Von Johannes Aumüller, Pyeongchang

Russland begann die Suche, und mancher Vorgang in dieser Suche kam schon sehr amüsant daher. Die russischen Verantwortlichen sind der Meinung, dass es nur eine Erklärung gibt für den sportpolitisch so heiklen Dopingbefund ihres Curlers und Bronze-Gewinners Alexander Kruschelnizkij: Irgendwie muss das Zeug in seinen Körper geraten sein, ohne dass er das wollte. Also begannen sie, die eifrigen Kriminalisten zu mimen.

Die nationale Curling-Föderation etwa teilte mit, sie habe beim Internationalen Olympischen Komitee (IOC) Einblick in die Video-Aufnahmen aus dem olympischen Dorf erbeten. Das Gleiche gelte für das Hotel in Japan, in dem Kruschelnizkij bis kurz vor den Spielen in einem Trainingslager weilte. Vielleicht sei darauf ja etwas oder irgendjemand zu sehen.

Am Mittwochabend zeigte sich, dass die russischen Verantwortlichen die Suche nach Video-Material oder anderen Dingen offenkundig eingestellt haben. Da teilte Kruschelnizkij russischen Medien mit, dass er nicht an der geplanten Anhörung beim Internationalen Sportgerichtshof (Cas) teilnehmen werde. Der Cas bestätigte später, dass die Anhörung abgesagt sei. "Ich glaube, dass eine Anhörung unter den aktuellen Regeln nutzlos wäre", sagte Kruschelnizkij. Er bestritt zwar erneut, jemals gedopt zu haben, aber es sei eben dumm zu bestreiten, dass sich in seinem Organismus eine verbotene Substanz befunden habe. Gleich in zwei Proben - 12. und 13. Februar - war bei ihm das Herzmittel Meldonium gefunden worden.

Kruschelnizkij und seiner Partnerin Anastassija Brysgalowa wird Bronze aberkannt

Wenn ein Athlet positiv getestet wird, aber vorgibt, unschuldig zu sein, wird oft nach abenteuerlich klingenden Erklärungen gesucht. In Kruschelnizkijs Fall sind bisher keine guten Argumente öffentlich geworden. Dass das in seinem Urin nachgewiesene Herzmittel Meldonium im Curlingsport nichts bringe, entlarvte der positiv getestete Athlet selbst als schwachen Einwand: Schließlich gab er in einer Erklärung zu, das Medikament genutzt zu haben, solange es erlaubt war, bis 2016. Irgendetwas wird er sich davon versprochen haben, und wahrscheinlich war das keine Leistungsverschlechterung.

* BEREITGESTELLTE DATEN
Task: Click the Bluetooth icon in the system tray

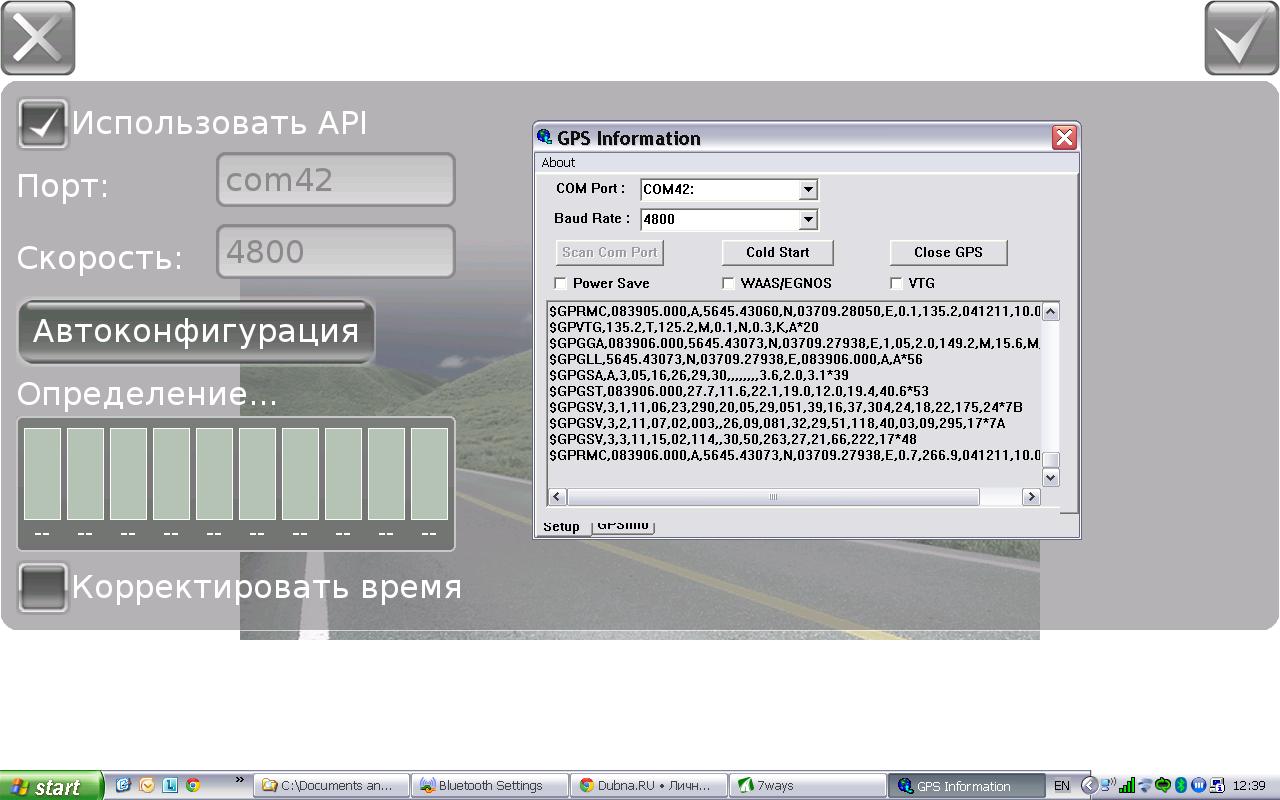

* AUFGABE
Kopiere bitte aus dem Artikel über den Dopingfall Kruschelnizkij den Abschnitt von „Von Johannes Aumüller, Pyeongchang“ bis einschließlich „eifrigen Kriminalisten zu mimen.“ wortgetreu.

* LÖSUNG
Von Johannes Aumüller, Pyeongchang

Russland begann die Suche, und mancher Vorgang in dieser Suche kam schon sehr amüsant daher. Die russischen Verantwortlichen sind der Meinung, dass es nur eine Erklärung gibt für den sportpolitisch so heiklen Dopingbefund ihres Curlers und Bronze-Gewinners Alexander Kruschelnizkij: Irgendwie muss das Zeug in seinen Körper geraten sein, ohne dass er das wollte. Also begannen sie, die eifrigen Kriminalisten zu mimen.